Re: how to delete few records in a dataset at once

alepage · Posted 03-19-2024 04:00 PM

Hello,

I have been using the dataset Class from sashelp.class as data source to illustrate what I would like to do.

So, here's the case scenario. We have many datasets, from dataset1 to dataset4. In each dataset, we have 5 records except the last one (dataset4) which has 4 records.

The dataset class3 is generated randomly to provide a list of records to be deleted from the original dataset, and we also need to keep a trace of the information that was deleted somewhere else. (dataset1A -- dataset4A).

Also, I would like to open a dataset, delete all the requested records in one shot then closed it.

So, I wonder if the script below is deleting all the requested records per dataset in one shot.

data lookup;
input  name $8. dsname $9.;
datalines;
Alfred  dataset1
Alice   dataset1
Barbara dataset1
Carol   dataset1
Henry   dataset1 
James   dataset2
Jane    dataset2
Janet   dataset2
Jeffrey dataset2
John    dataset2
Joyce   dataset3
Judy    dataset3
Louise  dataset3
Mary    dataset3
Philip  dataset3
Robert  dataset4
Ronald  dataset4
Thomas  dataset4
William dataset4
;
run;

data class;
set sashelp.class;
run;
proc sql;
create table class2 as
select a.*,
       b.dsname
from class as a
inner join lookup as b
on(a.name=b.name);
quit;

%macro multipleds;

%do j=1 %to 4;
	%let name=%sysfunc(cats(dataset,&j));
	%put &name.;
	Data &name.;
	set class2;
	if compress(dsname) eq %tslit(dataset&j.) then output dataset&j.;
	run; 
%end;

%mend multipleds;
%multipleds;

data temp (keep=name); 
  if 0 then set SASHELP.CLASS nobs=NOBS;
  do I=1 to 10;
    N=rand('uniform',1,NOBS); 
    OBS=N;
    set SASHELP.CLASS point=N;
    output; 
  end ;
  stop  ;
run;
/**** class3 contains the list of records to be deleted ****/
proc sql;
create table class3 as
select a.*
from lookup as a
inner join temp as b
on(a.name=b.name);
quit;

/********* put deleted records into new datasets *************/
data _null_;
   set class3;
   dsname2=cats(dsname,"A");
   call execute
   (compbl(cat(
   "proc sql;",
    "create table ", dsname2, " as ",
	"select a.*  ",
	"from ",dsname," as a  ",
	"where name in (select name from class3) ",
	"having dsname eq ",%tslit(dsname),";quit;"

    )));
run;

/********* Deleting few records per datasets *************/

data _null_;
   set class3;   
   call execute
   (compbl(cat(
   "proc sql;",
    "delete ", 
	"from ",dsname,	
	"where name in (select name from class3 having dsname eq ",%tslit(dsname),");quit;"

    )));
run;


%macro multipleds2;

%do j=1 %to 4;
	%let name=%sysfunc(cats(dataset,&j));
	%put &name.;
	Data &name.;
	set &name.;	
	run; 
%end ;

%mend multipleds2;
%multipleds2;

PaigeMiller · Posted 03-19-2024 04:32 PM

So, I wonder if the script below is deleting all the requested records per dataset in one shot.

You could try it and see.

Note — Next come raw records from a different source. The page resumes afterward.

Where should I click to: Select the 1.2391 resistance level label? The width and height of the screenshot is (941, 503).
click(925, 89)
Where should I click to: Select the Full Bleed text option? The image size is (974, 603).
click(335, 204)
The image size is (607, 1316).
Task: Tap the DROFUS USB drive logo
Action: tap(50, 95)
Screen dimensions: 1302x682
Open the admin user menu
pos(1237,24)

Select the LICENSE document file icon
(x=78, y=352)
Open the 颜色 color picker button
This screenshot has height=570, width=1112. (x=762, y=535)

Maxim 4

--
Paige Miller

ballardw · Posted 03-19-2024 05:17 PM

I'm not quite sure I know what you want. This would be my take on what I think is going on.

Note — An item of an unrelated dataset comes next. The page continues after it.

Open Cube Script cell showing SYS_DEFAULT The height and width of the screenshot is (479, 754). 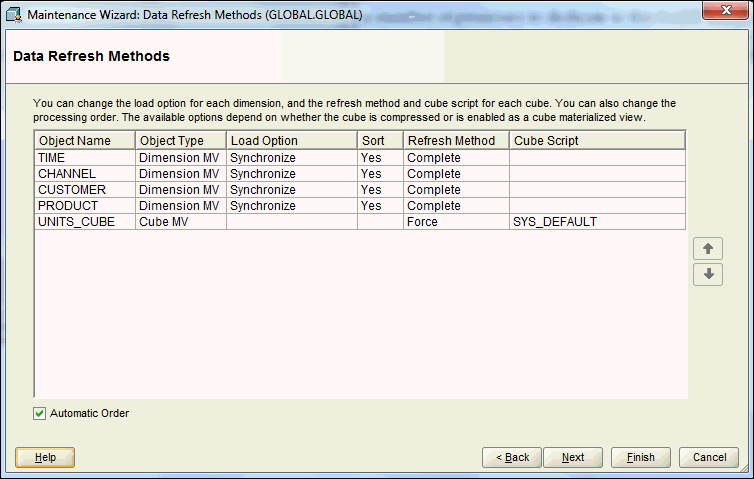pyautogui.click(x=597, y=222)
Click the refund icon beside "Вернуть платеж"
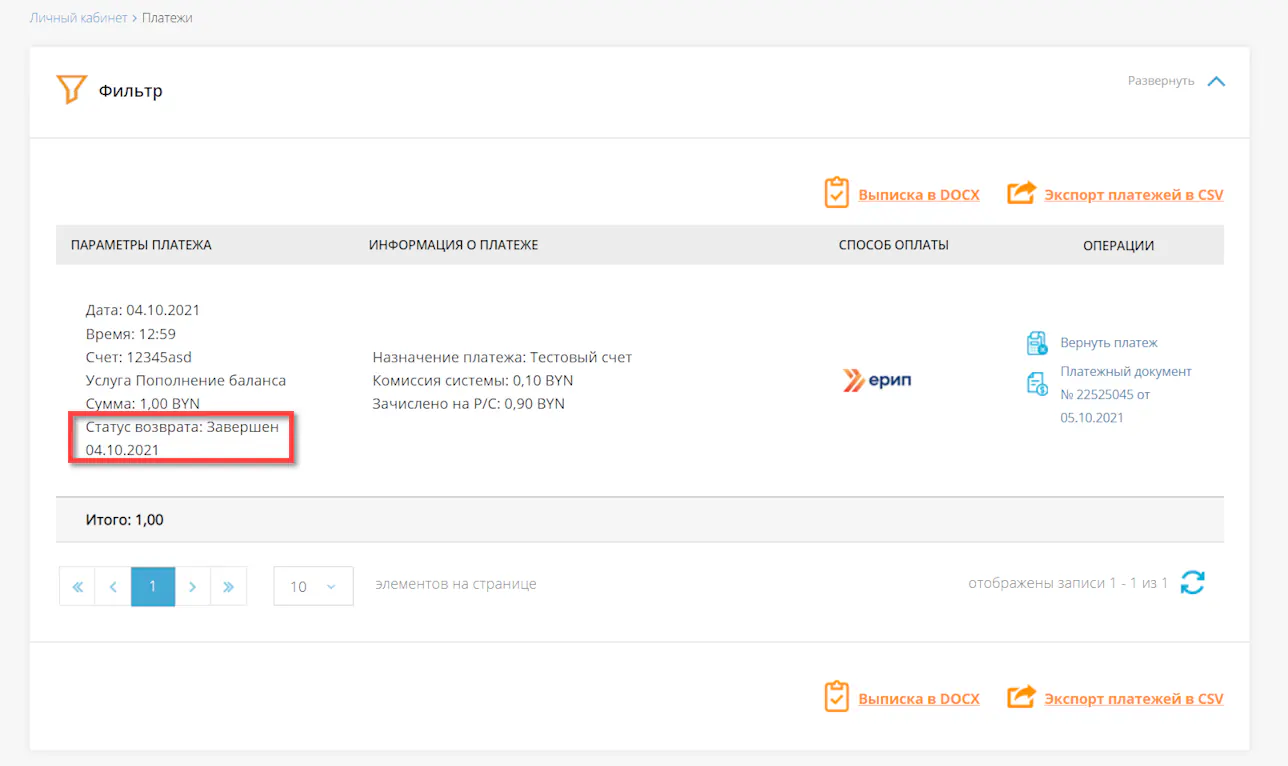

The first data step combines data sets to filter and adds the name of the source data set, library and data set, for each record.

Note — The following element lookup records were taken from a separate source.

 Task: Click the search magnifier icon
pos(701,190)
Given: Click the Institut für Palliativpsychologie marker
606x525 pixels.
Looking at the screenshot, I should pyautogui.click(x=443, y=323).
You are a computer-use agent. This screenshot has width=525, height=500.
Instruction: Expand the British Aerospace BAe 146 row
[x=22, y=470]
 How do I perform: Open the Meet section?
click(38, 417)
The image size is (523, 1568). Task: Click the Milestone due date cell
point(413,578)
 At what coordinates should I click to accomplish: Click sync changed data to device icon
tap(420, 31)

The sorts are to get the combined and temp set into the same order.

The last data step uses the In= options to add temporary variables that indicate which data sets contribute to the current observation when merged and then use conditional logic to write to two different data sets. The removed has the data that matches the Temp data. This does assume that one of the data sets (really should be temp) does not have repeats of the matching variable(s).

data combined;
   set set1 set2 set3 set4 indsname=dsn;
   source = dsn;
run;

proc sort data=combined;
   by name;  /* what ever matching criteria */
run;
proc sort data=temp;
   by name;
run;

data removed
     kept 
;
   merge combined (in=in1)
         temp     (in=in2)
   ;
   by name;  /* same matching criteria as sorts*/
   if in2 then output removed;
   else output kept;
run;

If you don't want the Source variable in the Kept data set add the option (drop=source).

alepage · Posted 03-20-2024 01:56 PM

Imagine that we have a list of policies to delete from the original datasets (removepolicieslst)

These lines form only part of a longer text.